Kevin (Stephen Oates), running from his bloody destiny in A Small Fortune.

A Small Fortune


Writer/Director: Adam Perry. Cast: Stephen Oates, Liane Balaban, Andrea Bang, Joel Thomas Hynes, Matt Cooke, Bill McFadden. 2021.


When you live in Prince Edward Island, it can be difficult to receive an Island-made film without preconceived notions, for better and for worse. Happily, in the case of Adam Perry’s A Small Fortune, it fits neatly into the 'pleasant surprise' category. 


What struck me first after a viewing of A Small Fortune was how engrossed I became in the plot and how invested I became in the characters. For most of the film’s 91 minutes, I forgot that I was watching an ‘Island film’ (actually a PEI-Newfoundland co-production), no matter how much the place and its people are at the heart of its story. And that’s a very good thing. It’s a film that, first and foremost, is interested in fulfilling the requirements of a thriller. And it’s that commitment to genre that is key to its success. 


A Small Fortune gives us antihero Kevin Doucette (Stephen Oates), an Irish moss farmer in Skinner’s Pond, Prince Edward Island (the film was actually shot in French River, PEI), finding it hard to make ends meet, not surprisingly. Kevin’s wife Sam (Liane Balaban) is pregnant and not making much money working as a home care worker. One day, while mossing (did I just make up that term, or is it a thing?), Kevin stumbles upon an answer to the couple’s prayers — a bag of big money washed up on the shore.

Being a thriller, the not-so-rightful owners of the money come looking for it, guns at the ready. And while avoiding the bad guys, Kevin also has to sidestep his suspicious spouse and a couple of local cops. True to the demands of a PEI neo-Noir, destinies are preordained, people die, and characters learn uncomfortable truths about themselves. 

The notion of ‘traditional versus contemporary’ is also ever-present throughout A Small Fortune. It’s there in the outdated nature of Kevin’s work, and it’s there in local law enforcement, which is made up of by-the book Susan Crowe (Andrea Bang), who is both new to the police force and new to the community, and Jim Bradley (Matt Cooke), a local who knows how to local. 


It’s also there in the character of Omer Tom (the late Island icon, Bill McFadden). He’s an Irish moss dealer, among other things, who knows that his time, and his kind, are coming to an end. After all, as he asks Kevin, what are you going to do when I’m gone?


Although it’s a question that resonates for the duration of A Small Fortune, the answer, of course, is in Kevin’s connection to PEI. Whatever your experience of Canada’s smallest province, it’s hard to deny its magnetic pull that is hard to escape for many. It is, in the end, a place that feels like “home” perhaps as only an island can, even if what you make of that connection is not necessarily logical. 


That sense of place plays a large role in A Small Fortune, and the connection to it is reflected in the film’s spent fall setting.

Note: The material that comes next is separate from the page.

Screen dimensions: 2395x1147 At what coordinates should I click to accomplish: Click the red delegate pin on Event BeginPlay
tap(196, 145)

It’s a side of Prince Edward Island we don’t often see on film, one that is typically reserved for the lived experience of Islanders who reside in-province year round, long after the tourists have packed up and gone home. 

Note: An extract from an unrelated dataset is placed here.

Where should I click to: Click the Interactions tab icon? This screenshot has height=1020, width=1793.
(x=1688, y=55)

What this means is that the Island is presented here in a way I’ve not seen it represented on film before. You won’t find any scenic drone shots of shoreline in A Small Fortune. Instead, the brittle, long grass of fall and the frigid shoreline set the atmosphere and the stage for what’s to come. Cinematographer Jeff Wheaton introduces Prince Edward Island as a fresh character — no mean feat, that — one that both hints at the beauty of the place and showcases its ruggedness.


The human characters in A Small Fortune fare just as well. Oates, Balaban and Hynes (the bad guy with the most screen time) create a tension-filled triangle, and at least two characters you care about. Hynes is absolutely terrific, but you don’t exactly root for him, after all.   


Bang and Cooke are also excellent as, respectively, a fish-out-of-water cop trying to learn the ropes of small town policing, and the long-time cop who has the chops his new deputy desperately needs to develop. The casting of Bang is particularly inspired as her timbre belies the true nature of her character and emphasizes that fish-out-of-water quality. 


There’s also nice work from Celia Owen and Sophia Bell as sisters Gussie and Josie. Comic foils at first, and perpetually mounted on ATVs, they also act as the eyes of the community, observing much of what takes place in Skinner’s Pond.


What can be said about Bill McFadden? Locally, he’s an icon, a larger than life presence that will be felt in the streets of Charlottetown, and throughout the province, for some time to come. A Small Fortune was McFadden’s last film (it’s dedicated to him), and he certainly brings life to Omer, though I wasn’t always convinced by his performance. When he nails it, however, there’s no doubt that anyone seeing A Small Fortune will come away remembering him. His turn as Omer Tom is absolutely a fitting tribute. 


As Master of Suspense Alfred Hitchcock knew and frequently proved, a plot hole doesn’t matter if you’re wrapped up in the story, and like most thrillers, A Small Fortune has a couple. Almost a trademark of the genre, chances are that your engagement with the film won’t allow you to dwell there, with some pop psychology reasoning giving you enough of a rationale to ignore it. 


Behind it all, I’ve been privy to some of the work that writer/director Adam Perry has put into realizing A Small Fortune, and it’s a testament to his belief in the project, and that of producers and Perry cohorts Jason Arsenault and Jenna MacMillan, as well as Newfoundland-based producer Mary Sexton, that this film haas made it to screens. Perry has some web work to his credit, including the 2009 feature-length web series Jiggers, but here, Perry has strived for more and achieved it. The evolution of his script and his direction are as solid as they come. He has made a film that we can point to and say, “This is what we’re doing in PEI.” On a personal level, it is absolutely a film I wish I’d made.